Komputer di ruang servis sudah dimatikan, tapi detak jantung Nasrul masih memburu. Notifikasi terakhir dari HP Arum masih menari di benaknya, memicu rasa bersalah sekaligus gairah yang sulit dipadamkan.
“Cukup untuk malam ini,” gumamnya lirih. Ia melirik pintu kayu di samping meja. Pintu tembusan menuju rumah. Tangannya ragu sejenak, lalu menarik gagang. “Semoga Ning tidak curiga kalau aku terlalu lama di sini.
Pintu ruang servis berderit pelan ketika Nasrul mendorongnya. Jam dinding di ruang tamu sudah menunjukkan pukul sebelas lewat lima menit.
“Waduh, sudah jam sebelas lewat, jangan-jangan ibu negara ngambek nih” degup jantung Nasrul langsung mencelos. Ia tahu Ningsih hanya menoleransinya lembur sampai pukul sepuluh demi punya waktu untuk keluarga, karena seharian kerja di gerai hp besar yang ada di kota.
Ia masuk kamar dengan langkah hati-hati. Ningsih sudah menunggu di ranjang, duduk dengan wajah setengah kesal, setengah manja. Rambut hitamnya tergerai menutupi pipi.
“Mas, jam berapa ini? Kamu nglantur lagi lho” tegurnya pelan.
Nasrul menggaruk kepala, mencoba meredakan tegang. “Nanggung dek, tadi ngrampungin satu ponsel lagi, Maaf, lupa waktu.”
“Untung aku nggak kunci pintu,” balasnya sambil menyibakkan selimut.
Nasrul buru-buru menutup pintu. Dari kamar sebelah, samar terdengar napas Arga, putra mereka. Bocah itu baru enam tahun, sudah berani tidur sendiri, tapi tetap minta lampu menyala.
“Arga udah tidur?” tanya Nasrul sambil melepas kaus kerjanya.
“Udah dari jam sembilan. Aku bacain cerita dulu, baru bisa merem,” jawab Ningsih. Ia melirik suaminya, lalu menambahkan, “Kamu nggak kangen bacain dia cerita, Mas?”
“Kangen, tapi kalau ada lemburan kan nggak sempet, dek,” jawab Nasrul singkat. Padahal kenyataannya, lembur bukan tuntutan tempatnya bekerja, hanya sekadar tambahan.

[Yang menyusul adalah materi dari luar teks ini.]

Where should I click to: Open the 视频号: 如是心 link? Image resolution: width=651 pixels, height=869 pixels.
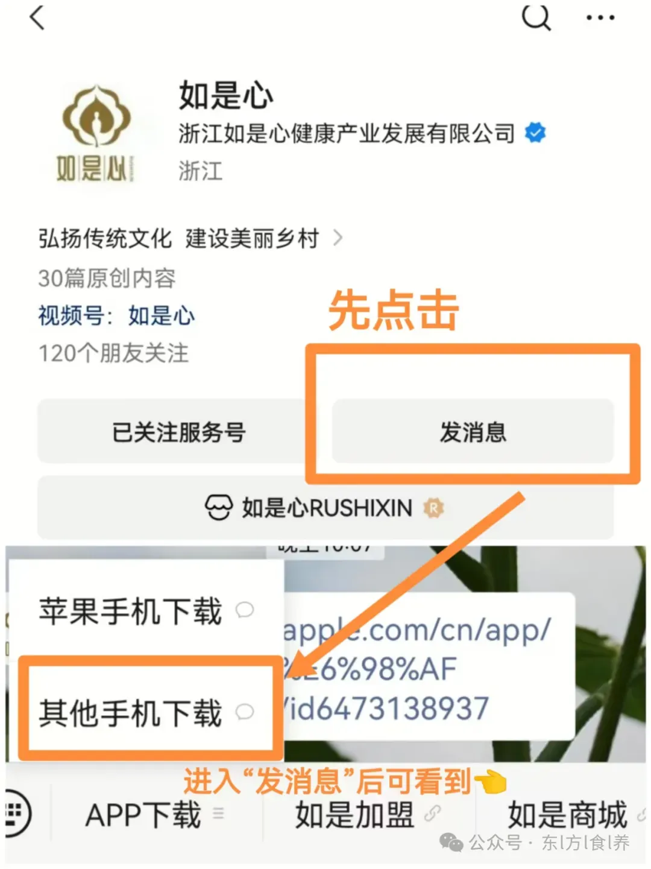[116, 315]
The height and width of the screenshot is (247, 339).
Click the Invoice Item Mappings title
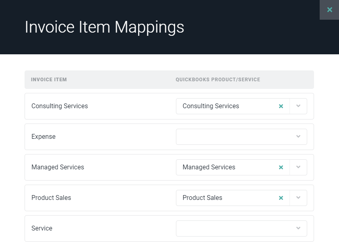[x=104, y=27]
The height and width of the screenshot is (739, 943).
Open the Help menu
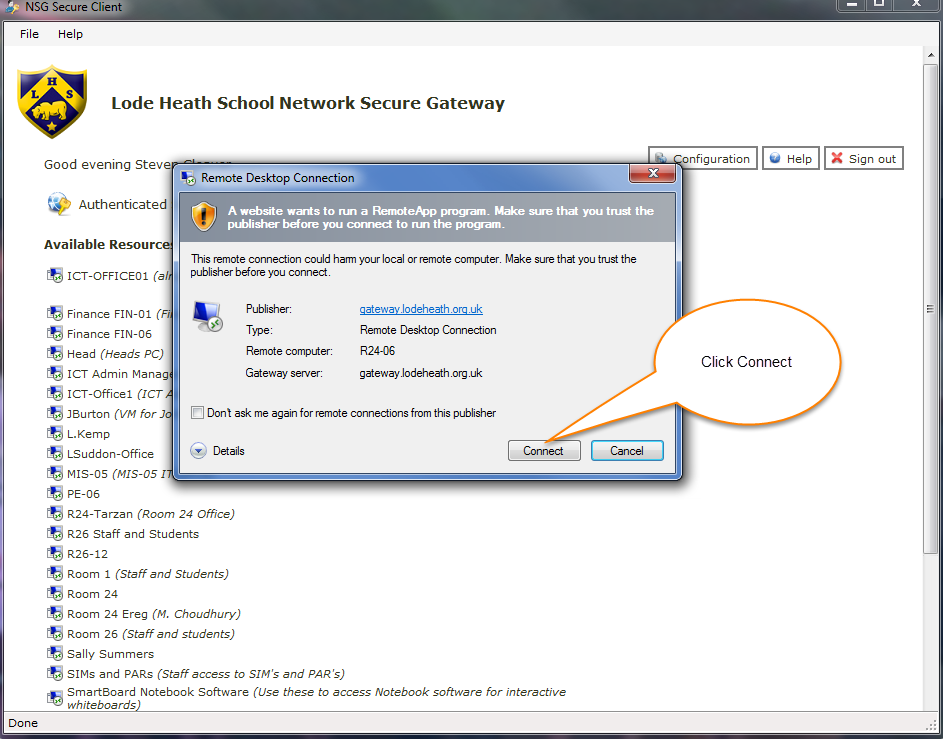coord(70,34)
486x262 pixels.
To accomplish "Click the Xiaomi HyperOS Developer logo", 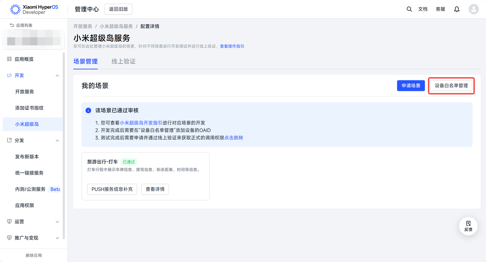I will point(34,9).
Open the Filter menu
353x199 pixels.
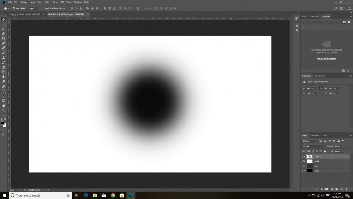click(56, 2)
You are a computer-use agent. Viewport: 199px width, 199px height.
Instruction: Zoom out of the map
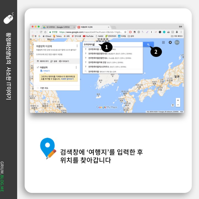178,105
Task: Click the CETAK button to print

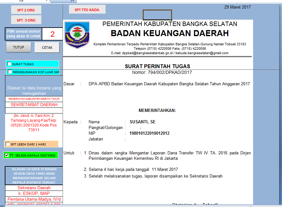Action: coord(47,47)
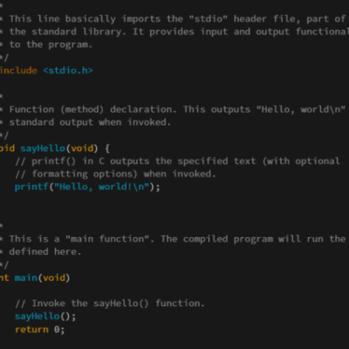Click the 'defined here.' comment line
This screenshot has width=349, height=349.
click(x=45, y=251)
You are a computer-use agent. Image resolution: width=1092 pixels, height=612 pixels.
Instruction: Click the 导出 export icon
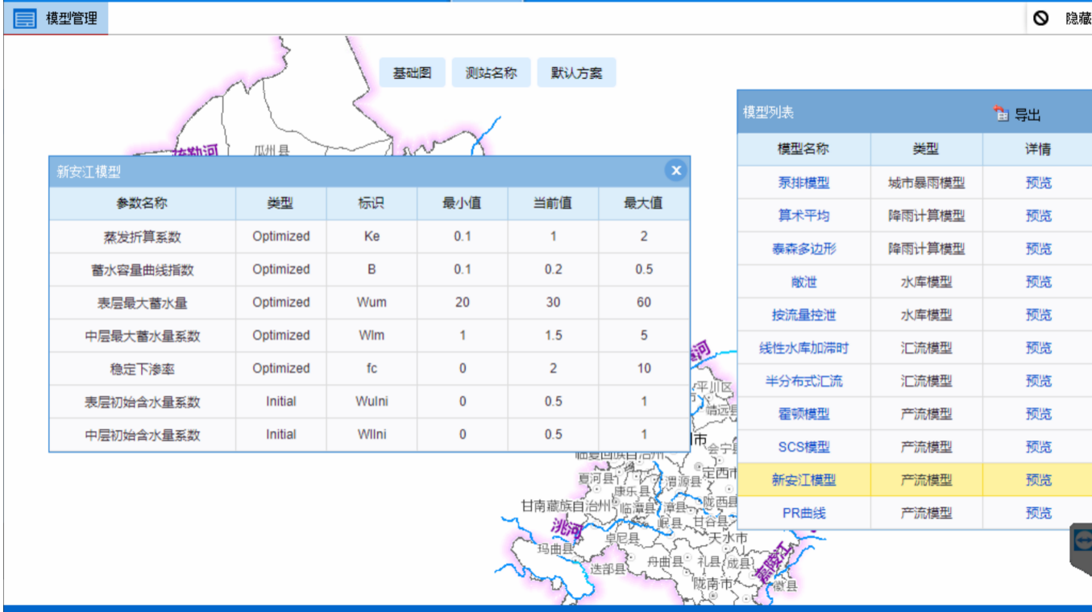click(1001, 114)
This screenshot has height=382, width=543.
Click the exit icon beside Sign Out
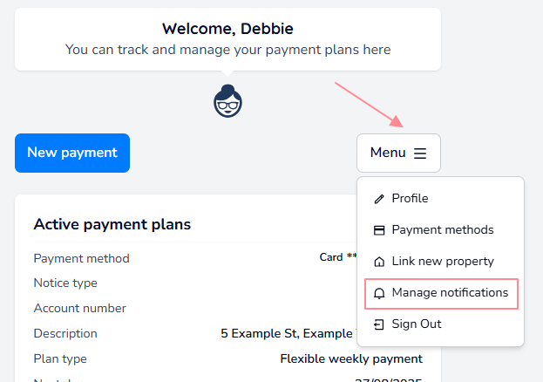379,324
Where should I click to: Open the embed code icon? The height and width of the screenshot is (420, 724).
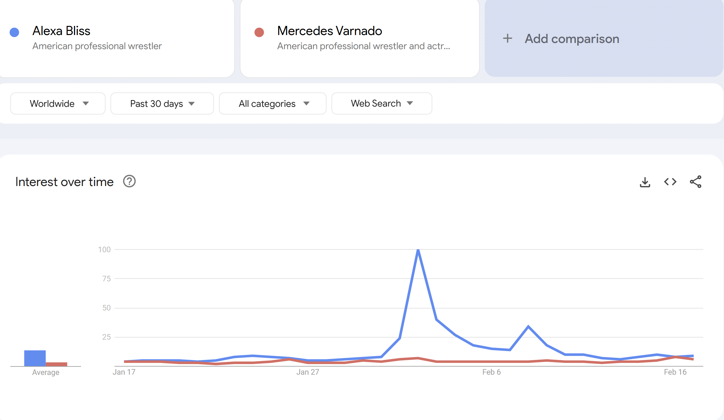[x=670, y=182]
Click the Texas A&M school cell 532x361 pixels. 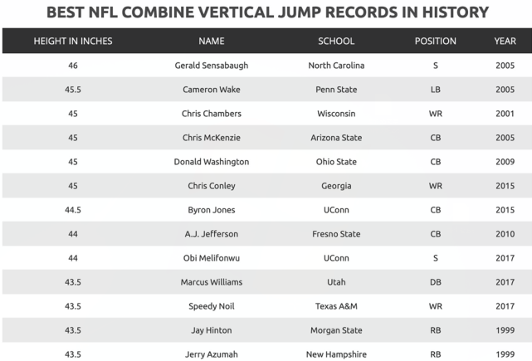click(x=336, y=306)
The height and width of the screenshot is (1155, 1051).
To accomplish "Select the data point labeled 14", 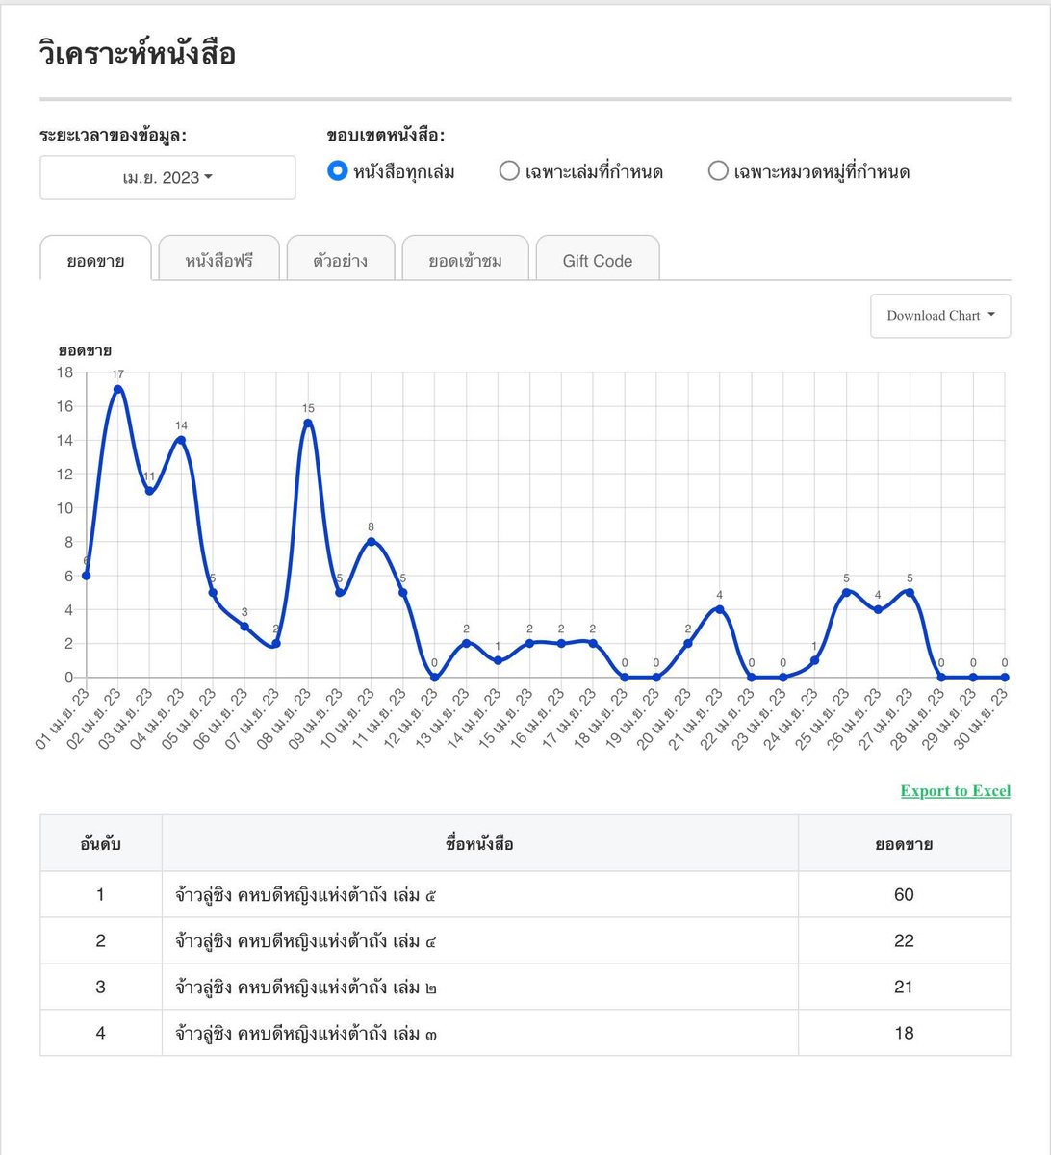I will [x=181, y=440].
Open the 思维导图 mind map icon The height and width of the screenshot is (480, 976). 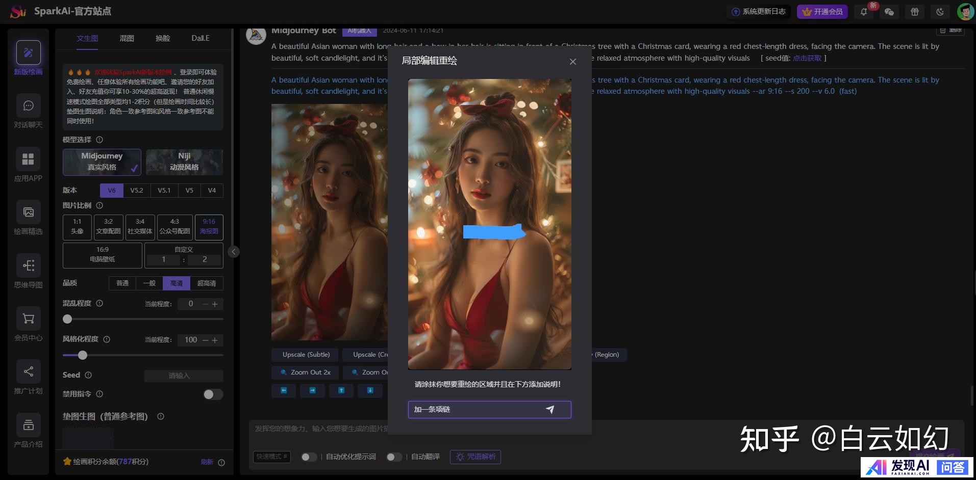click(x=28, y=265)
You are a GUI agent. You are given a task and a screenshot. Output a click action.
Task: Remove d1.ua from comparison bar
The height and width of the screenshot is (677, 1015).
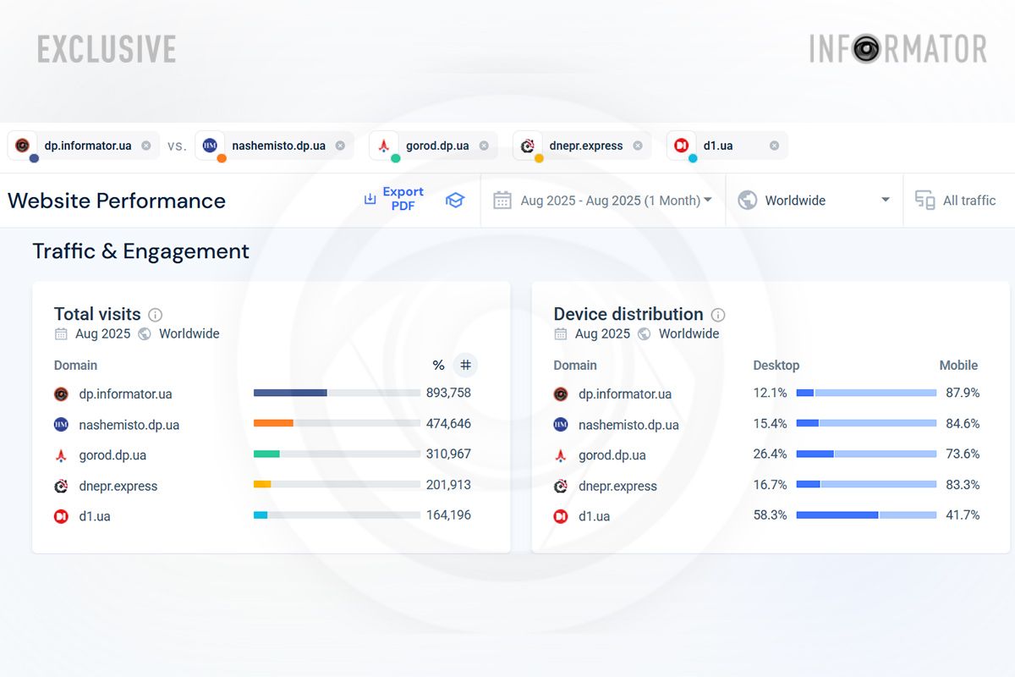pyautogui.click(x=774, y=146)
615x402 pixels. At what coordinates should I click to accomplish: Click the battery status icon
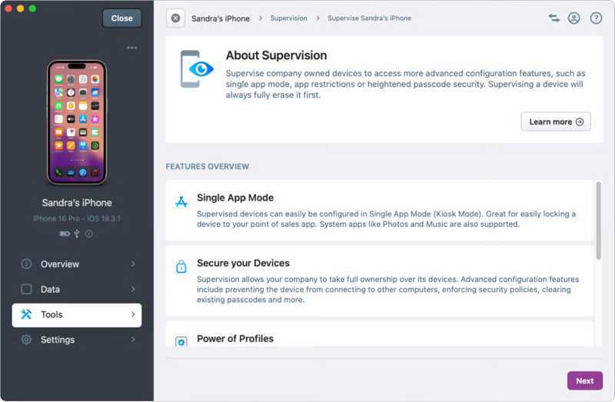click(x=65, y=234)
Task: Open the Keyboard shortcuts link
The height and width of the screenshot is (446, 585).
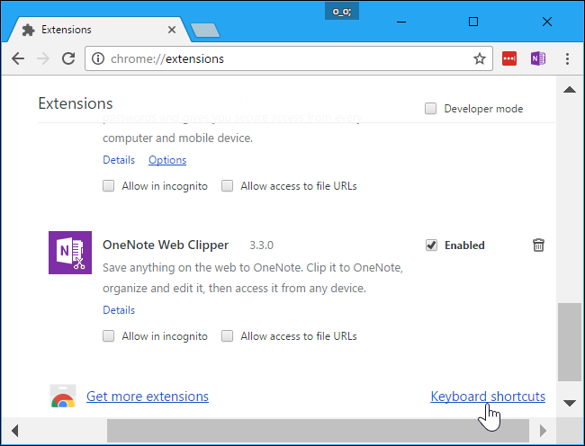Action: 488,397
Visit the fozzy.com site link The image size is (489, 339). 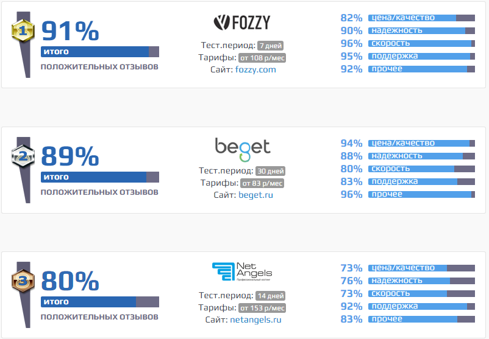(255, 69)

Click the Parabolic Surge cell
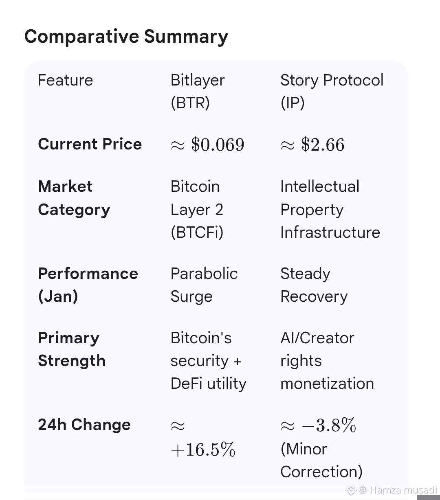point(204,285)
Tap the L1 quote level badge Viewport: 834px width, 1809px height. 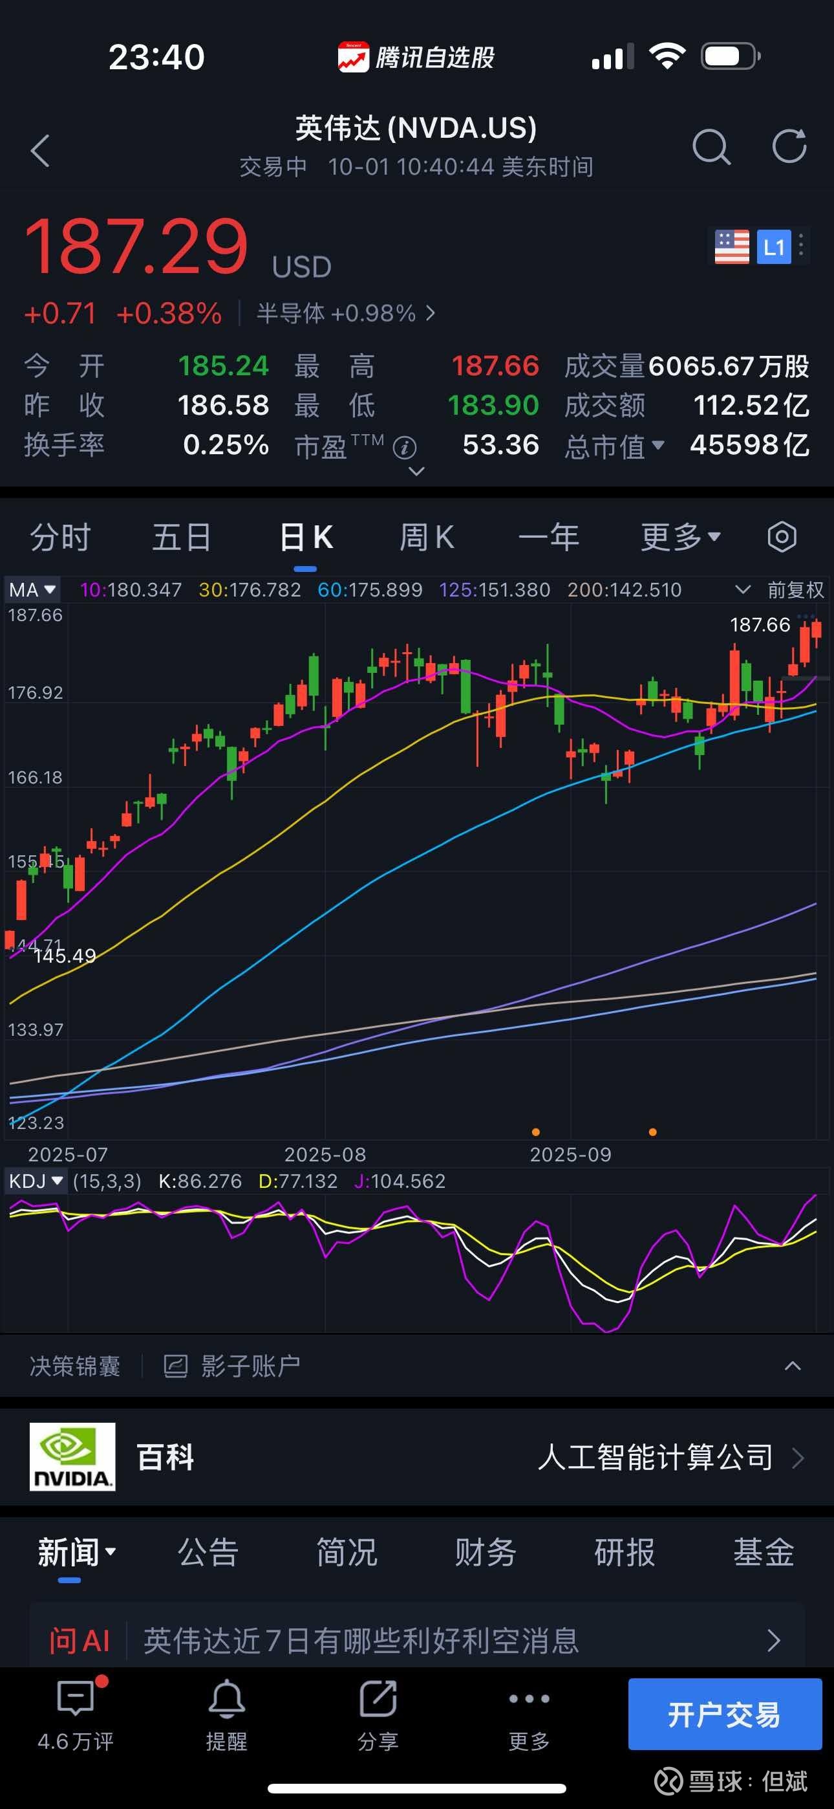(x=774, y=247)
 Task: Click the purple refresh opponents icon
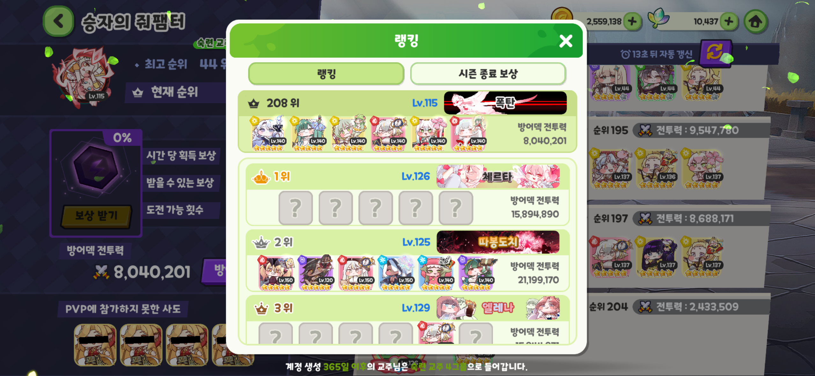(x=715, y=52)
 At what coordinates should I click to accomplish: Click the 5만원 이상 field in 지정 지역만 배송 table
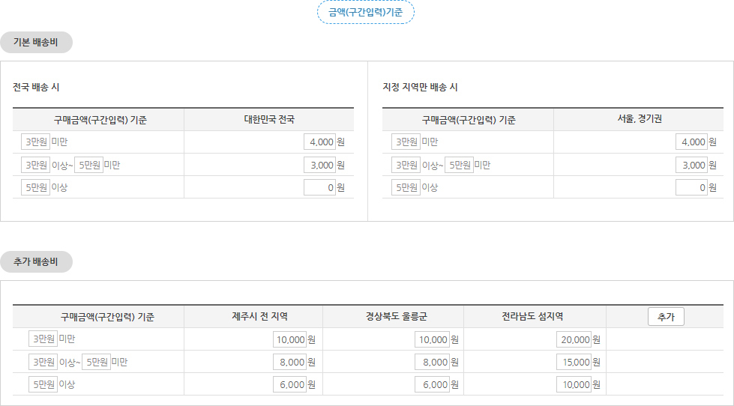(406, 187)
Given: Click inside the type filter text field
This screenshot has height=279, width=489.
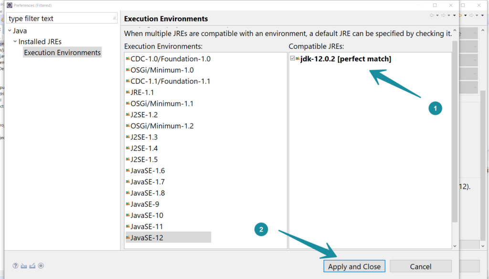Looking at the screenshot, I should (x=57, y=17).
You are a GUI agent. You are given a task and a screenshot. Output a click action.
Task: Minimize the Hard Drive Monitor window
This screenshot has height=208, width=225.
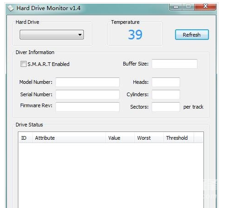(x=176, y=7)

Ningsih cemberut manja. “Alasanmu banyak. Kalau soal aku, tiap malam juga mintanya nggak pernah absen.”
Nasrul terkekeh, berbaring di sampingnya. “Itu kan hak suami.”
“Dasar. Untung aku nggak pernah nolak.”
Mereka sama-sama tertawa kecil. Hangat. Untuk sesaat, Nasrul merasa aman. Ia menatap wajah istrinya, yang selalu manis meski tanpa riasan.
Malam itu, sambil memeluk Ningsih, kilasan masa lalu datang. Ia masih ingat jelas pertama kali bertemu gadis itu di toko servis ponsel tempatnya bekerja. Ningsih datang bersama temannya, membeli casing. Kala itu, ia hanya bisa melirik sekilas. Ia pikir, tak mungkin seorang mahasiswa cantik memperhatikan teknisi ponsel seperti dirinya.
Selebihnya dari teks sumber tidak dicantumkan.